[Collected data]

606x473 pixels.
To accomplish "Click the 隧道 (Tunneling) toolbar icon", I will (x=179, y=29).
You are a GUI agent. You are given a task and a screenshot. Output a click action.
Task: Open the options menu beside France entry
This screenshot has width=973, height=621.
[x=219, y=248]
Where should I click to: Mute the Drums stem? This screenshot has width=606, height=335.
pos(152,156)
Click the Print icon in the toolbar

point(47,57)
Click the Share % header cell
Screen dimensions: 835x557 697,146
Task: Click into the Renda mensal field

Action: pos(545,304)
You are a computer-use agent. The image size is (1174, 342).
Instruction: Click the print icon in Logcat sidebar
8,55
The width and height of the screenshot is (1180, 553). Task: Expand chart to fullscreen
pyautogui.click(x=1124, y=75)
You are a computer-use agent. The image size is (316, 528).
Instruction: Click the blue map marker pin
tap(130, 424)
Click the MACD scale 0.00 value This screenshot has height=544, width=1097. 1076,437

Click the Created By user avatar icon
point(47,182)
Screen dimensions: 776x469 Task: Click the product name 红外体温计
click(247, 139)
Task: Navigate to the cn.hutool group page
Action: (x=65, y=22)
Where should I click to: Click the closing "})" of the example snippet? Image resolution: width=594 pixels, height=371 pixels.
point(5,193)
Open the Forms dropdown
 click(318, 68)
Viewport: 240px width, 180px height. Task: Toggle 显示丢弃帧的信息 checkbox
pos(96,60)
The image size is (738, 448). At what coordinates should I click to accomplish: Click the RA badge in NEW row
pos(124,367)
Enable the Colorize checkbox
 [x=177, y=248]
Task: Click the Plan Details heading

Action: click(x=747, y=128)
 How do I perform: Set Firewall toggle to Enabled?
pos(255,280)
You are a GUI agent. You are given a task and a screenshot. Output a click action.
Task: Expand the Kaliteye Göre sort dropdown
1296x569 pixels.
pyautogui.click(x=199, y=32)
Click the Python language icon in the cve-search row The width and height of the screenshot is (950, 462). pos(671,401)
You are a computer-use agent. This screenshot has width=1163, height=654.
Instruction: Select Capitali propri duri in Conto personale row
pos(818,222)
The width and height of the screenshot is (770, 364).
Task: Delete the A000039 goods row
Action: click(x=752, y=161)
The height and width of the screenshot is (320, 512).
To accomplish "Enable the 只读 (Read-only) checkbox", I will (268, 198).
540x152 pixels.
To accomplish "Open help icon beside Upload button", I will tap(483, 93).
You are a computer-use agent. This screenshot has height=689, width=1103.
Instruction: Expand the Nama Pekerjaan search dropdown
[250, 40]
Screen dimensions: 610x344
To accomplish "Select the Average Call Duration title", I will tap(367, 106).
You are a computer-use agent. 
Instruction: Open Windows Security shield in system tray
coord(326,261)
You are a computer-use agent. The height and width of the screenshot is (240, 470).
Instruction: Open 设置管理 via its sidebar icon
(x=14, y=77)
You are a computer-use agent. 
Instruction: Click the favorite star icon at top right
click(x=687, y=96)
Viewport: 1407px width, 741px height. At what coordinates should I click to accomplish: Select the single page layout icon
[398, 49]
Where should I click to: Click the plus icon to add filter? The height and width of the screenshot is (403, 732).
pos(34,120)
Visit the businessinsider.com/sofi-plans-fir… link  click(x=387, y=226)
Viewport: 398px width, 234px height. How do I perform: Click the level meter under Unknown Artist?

(EXERCISE REQUIREMENTS)
Every line of the data above should be reproduced word for word.

(ANSWER TO THE PROBLEM)
606x473 pixels.
To accomplish "Click the 隧道 (Tunneling) toolbar icon", I will (x=179, y=29).
You are a GUI agent. You are given a task and a screenshot. Output a click action.
Task: Open the options menu beside France entry
This screenshot has width=973, height=621.
[x=219, y=248]
Where should I click to: Mute the Drums stem? This screenshot has width=606, height=335.
pos(152,156)
Click the Print icon in the toolbar

point(47,57)
Click the Share % header cell
Screen dimensions: 835x557 697,146
Task: Click into the Renda mensal field

Action: pos(545,304)
You are a computer-use agent. The image size is (1174, 342).
Instruction: Click the print icon in Logcat sidebar
8,55
The width and height of the screenshot is (1180, 553). Task: Expand chart to fullscreen
pyautogui.click(x=1124, y=75)
You are a computer-use agent. The image size is (316, 528).
Instruction: Click the blue map marker pin
tap(130, 424)
Click the MACD scale 0.00 value This screenshot has height=544, width=1097. 1076,437

Click the Created By user avatar icon
point(47,182)
Screen dimensions: 776x469 Task: Click the product name 红外体温计
click(247, 139)
Task: Navigate to the cn.hutool group page
Action: (x=65, y=22)
Where should I click to: Click the closing "})" of the example snippet? Image resolution: width=594 pixels, height=371 pixels.
point(5,193)
Open the Forms dropdown
 click(318, 68)
Viewport: 240px width, 180px height. Task: Toggle 显示丢弃帧的信息 checkbox
pos(96,60)
The image size is (738, 448). At what coordinates should I click to accomplish: Click the RA badge in NEW row
pos(124,367)
Enable the Colorize checkbox
 [x=177, y=248]
Task: Click the Plan Details heading

Action: click(x=747, y=128)
 How do I perform: Set Firewall toggle to Enabled?
pos(255,280)
You are a GUI agent. You are given a task and a screenshot. Output a click action.
Task: Expand the Kaliteye Göre sort dropdown
1296x569 pixels.
pyautogui.click(x=199, y=32)
Click the Python language icon in the cve-search row The width and height of the screenshot is (950, 462). pos(671,401)
You are a computer-use agent. This screenshot has width=1163, height=654.
Instruction: Select Capitali propri duri in Conto personale row
pos(818,222)
The width and height of the screenshot is (770, 364).
Task: Delete the A000039 goods row
Action: click(x=752, y=161)
The height and width of the screenshot is (320, 512).
To accomplish "Enable the 只读 (Read-only) checkbox", I will (268, 198).
540x152 pixels.
To accomplish "Open help icon beside Upload button", I will tap(483, 93).
You are a computer-use agent. This screenshot has height=689, width=1103.
Instruction: Expand the Nama Pekerjaan search dropdown
[250, 40]
Screen dimensions: 610x344
To accomplish "Select the Average Call Duration title", I will tap(367, 106).
You are a computer-use agent. 
Instruction: Open Windows Security shield in system tray
coord(326,261)
You are a computer-use agent. The height and width of the screenshot is (240, 470).
Instruction: Open 设置管理 via its sidebar icon
(x=14, y=77)
You are a computer-use agent. 
Instruction: Click the favorite star icon at top right
click(x=687, y=96)
Viewport: 1407px width, 741px height. At what coordinates should I click to accomplish: Select the single page layout icon
[398, 49]
Where should I click to: Click the plus icon to add filter? The height and width of the screenshot is (403, 732).
pos(34,120)
Visit the businessinsider.com/sofi-plans-fir… link  click(x=387, y=226)
Viewport: 398px width, 234px height. How do I perform: Click the level meter under Unknown Artist?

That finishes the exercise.